[Dataset records]
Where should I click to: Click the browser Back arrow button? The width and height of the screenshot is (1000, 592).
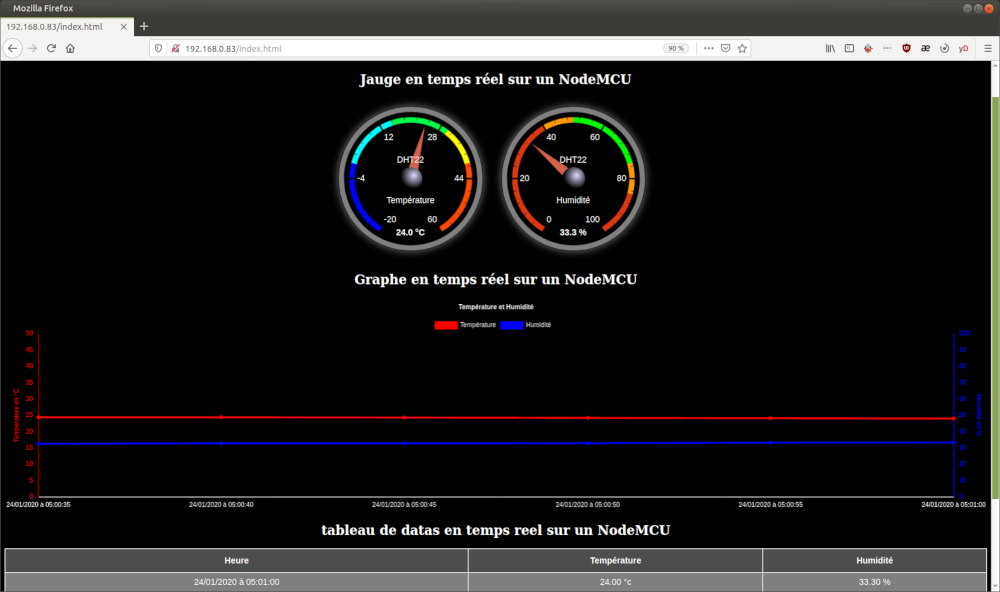(13, 48)
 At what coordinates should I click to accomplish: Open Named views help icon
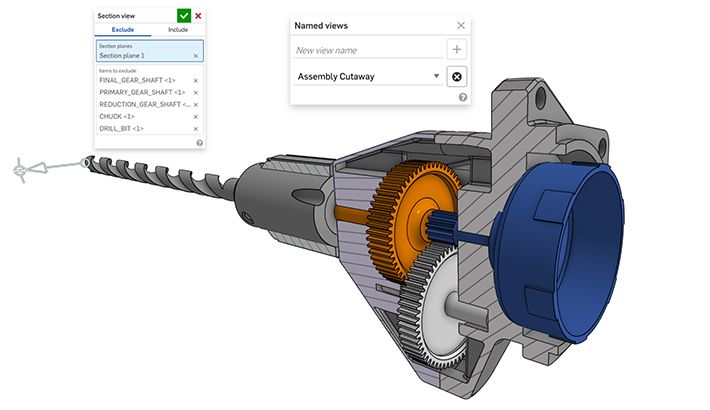pos(463,97)
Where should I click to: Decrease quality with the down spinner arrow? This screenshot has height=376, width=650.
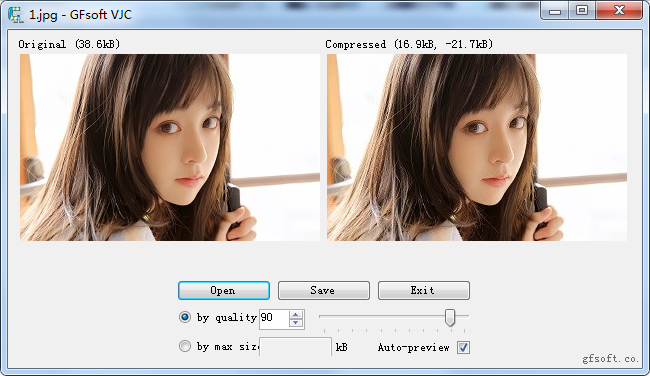296,323
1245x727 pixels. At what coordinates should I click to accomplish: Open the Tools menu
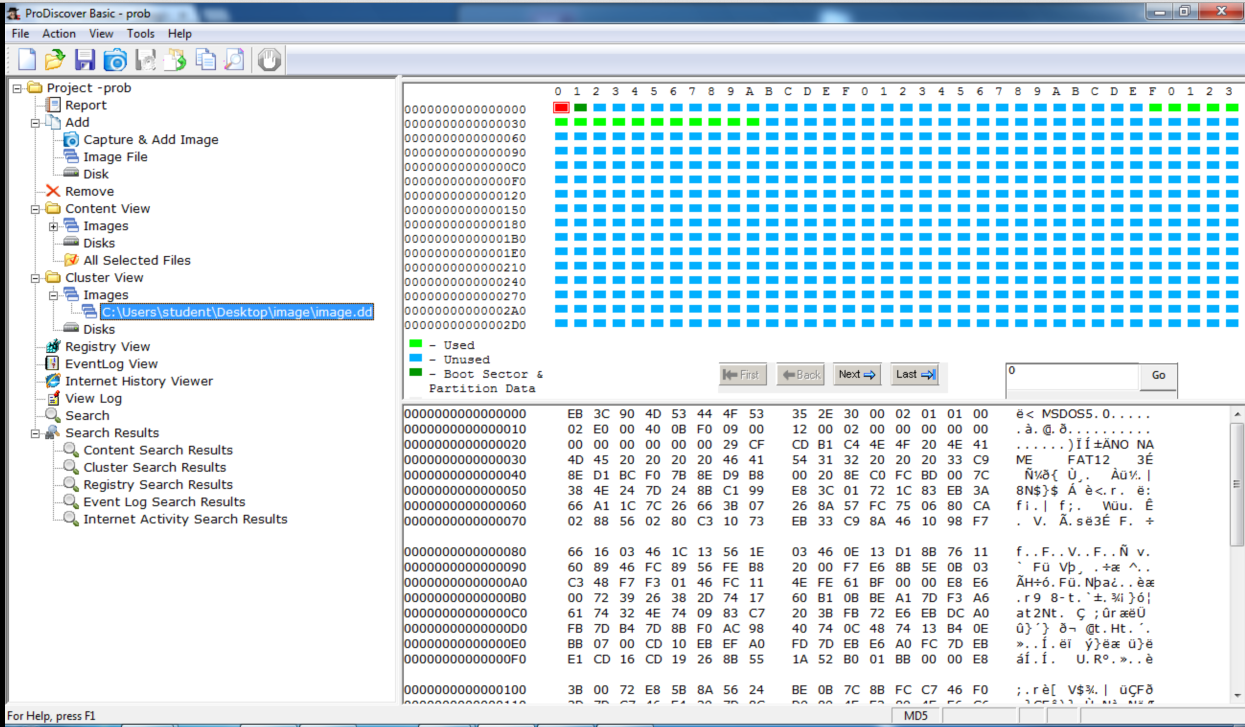[x=140, y=33]
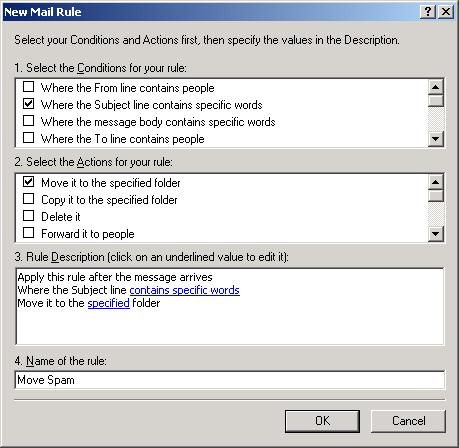The image size is (459, 448).
Task: Click Conditions list scroll down arrow
Action: pos(436,139)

▸ Work task
Leaving out the pictures, restate word for word the lines above from the one containing "At what coordinates should I click to accomplish: Open Named" through the end of the records, both ends included.

▸ Exercise solution
 At what coordinates should I click to accomplish: Open Named views help icon
pos(463,97)
Where should I click to: Decrease quality with the down spinner arrow? This screenshot has height=376, width=650.
296,323
1245x727 pixels. At what coordinates should I click to accomplish: Open the Tools menu
[x=140, y=33]
The image size is (459, 448).
Task: Click Conditions list scroll down arrow
Action: pos(436,139)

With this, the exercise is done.